The CVE is a deserialization of untrusted data flaw in the WP Gravity Forms Insightly plugin, allowing an attacker to inject a PHP object that could lead to arbitrary code execution on the WordPress site. The weakness is identified as CWE‑502 and the vendor release notes indicate that any installation of the plugin up to and including version 1.1.6 is affected. The bug permits an attacker to craft malicious serialized input that the plugin processes without adequate validation, which can result in execution of code with the permissions of the web server process.

Vulnerable systems contain the WordPress plugin "WP Gravity Forms Insightly" from the vendor CRM Perks. Any installation of the plugin dated from the earliest release through version 1.1.6 is susceptible. No specific WordPress core or PHP version limitations were disclosed in the advisory, so a broad range of sites using this plugin may be impacted.
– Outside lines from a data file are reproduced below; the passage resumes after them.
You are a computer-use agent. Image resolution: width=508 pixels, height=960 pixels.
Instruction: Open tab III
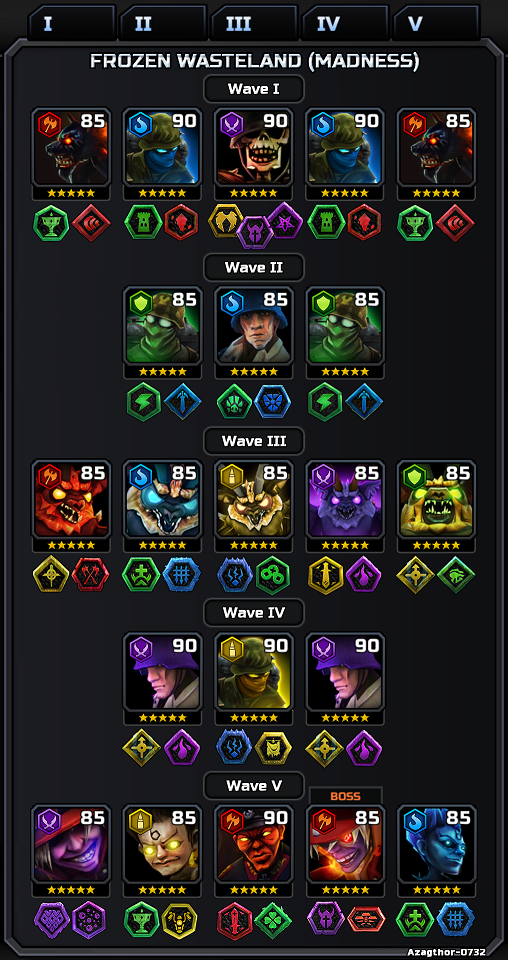(254, 23)
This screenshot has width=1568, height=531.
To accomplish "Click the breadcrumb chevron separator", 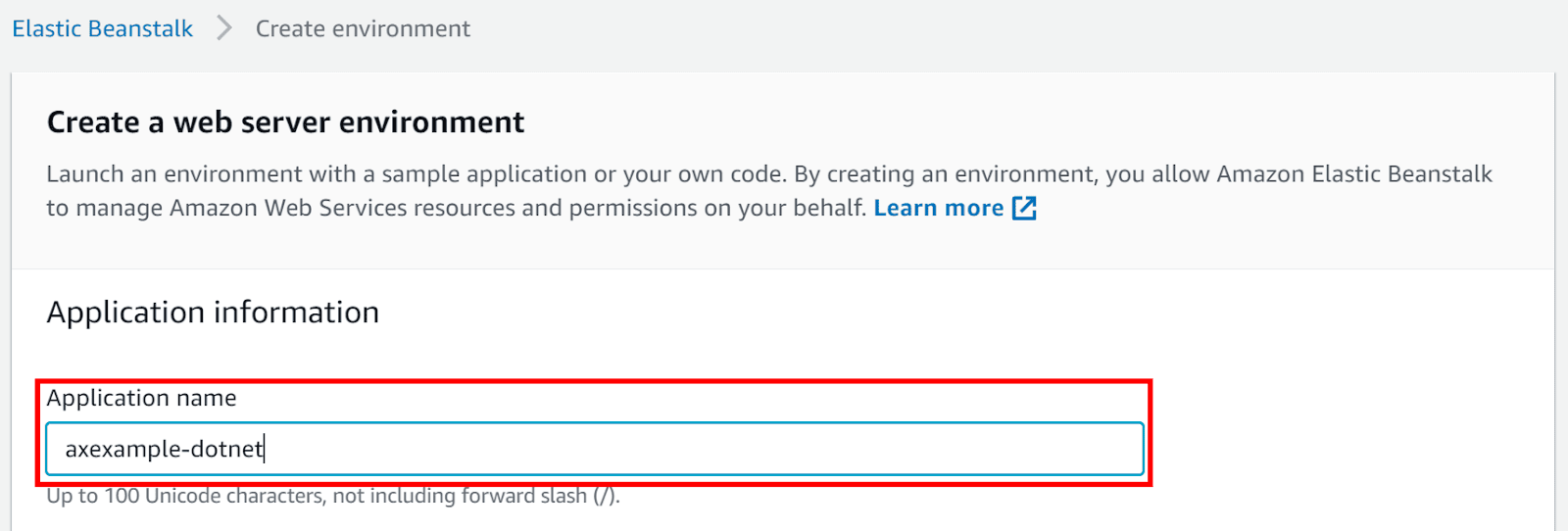I will (224, 28).
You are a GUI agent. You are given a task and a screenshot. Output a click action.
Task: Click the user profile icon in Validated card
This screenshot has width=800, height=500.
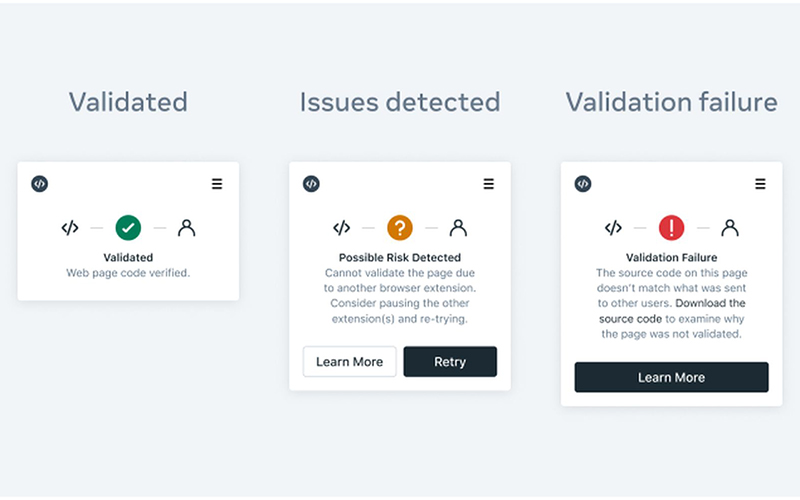click(186, 228)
The CVSS score of 9.8 classifies this as Critical, with a high likelihood of exploitation if an attacker can supply crafted input. The EPSS score of less than 1% suggests that, at the time of analysis, currently observed exploitation probability is low, though the flaw remains severe. It is not listed in the CISA KEV catalog, indicating no confirmed public exploitation yet. The most likely attack vector is remote, via a crafted HTTP request to a plugin endpoint that deserializes user-supplied data. Successful exploitation would give the attacker code execution on the affected WordPress host.